AIM OF THE TASK | Nothing beyond the line containing "Viewport: 1462px width, 750px height." is to be printed; print exactly each line from the start of the records below through that line, leaving out pictures.

Dataset entries
[Start of Attachment]
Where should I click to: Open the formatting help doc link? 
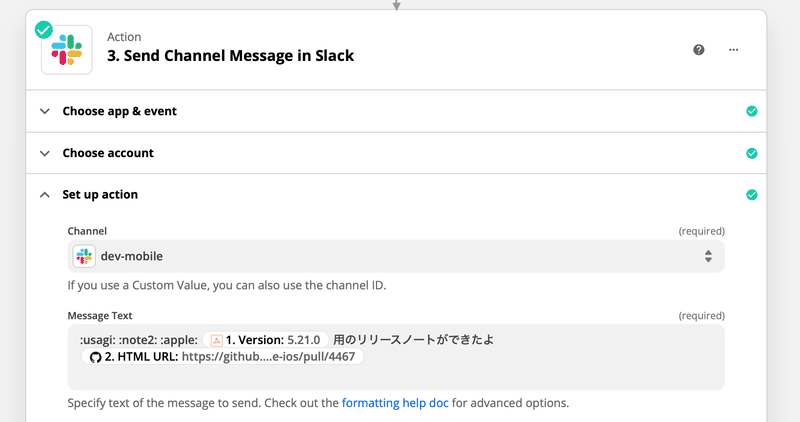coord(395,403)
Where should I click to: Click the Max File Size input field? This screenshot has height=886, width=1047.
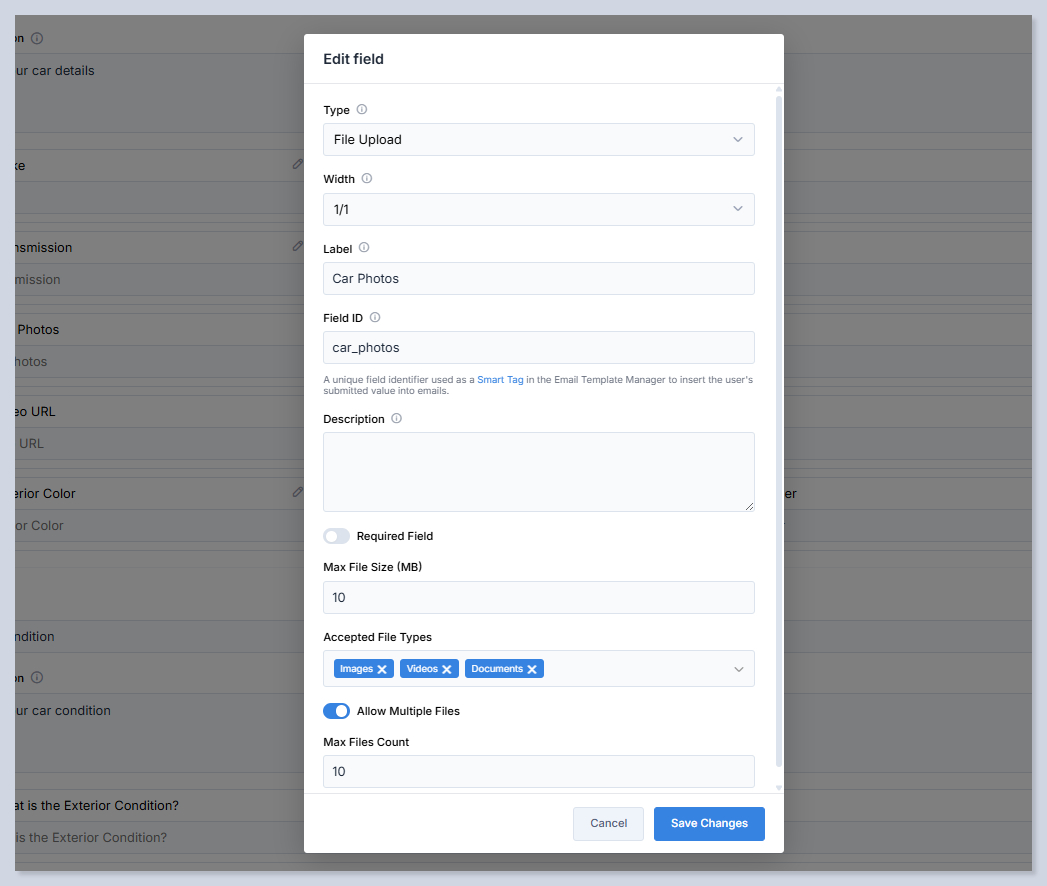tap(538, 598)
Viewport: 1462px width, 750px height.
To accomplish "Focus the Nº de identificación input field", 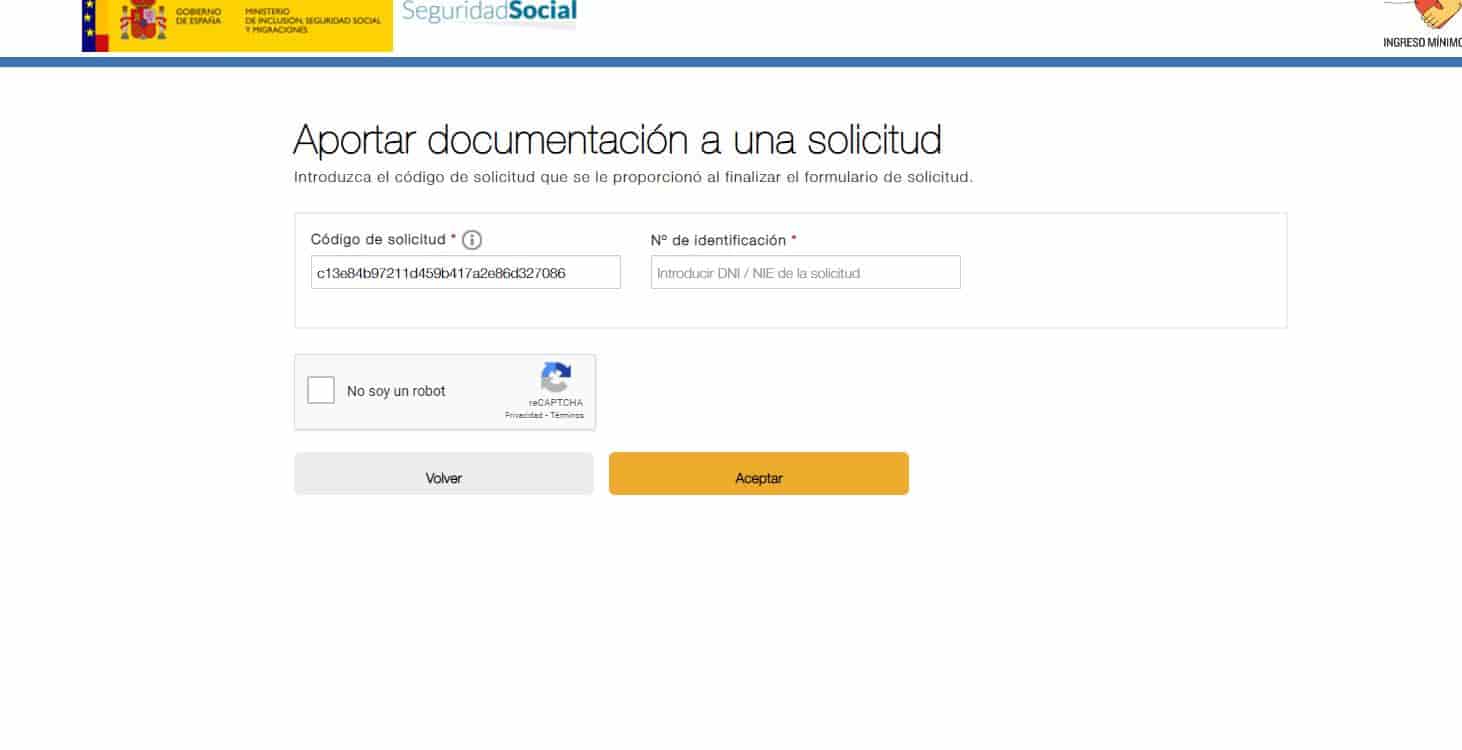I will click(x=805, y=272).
[End of Attachment]
RESULT OF THIS TASK |
Where should I click to: Open the formatting help doc link? 
coord(395,403)
Where should I click to: Click the Max File Size input field? This screenshot has height=886, width=1047.
tap(538, 598)
Viewport: 1462px width, 750px height.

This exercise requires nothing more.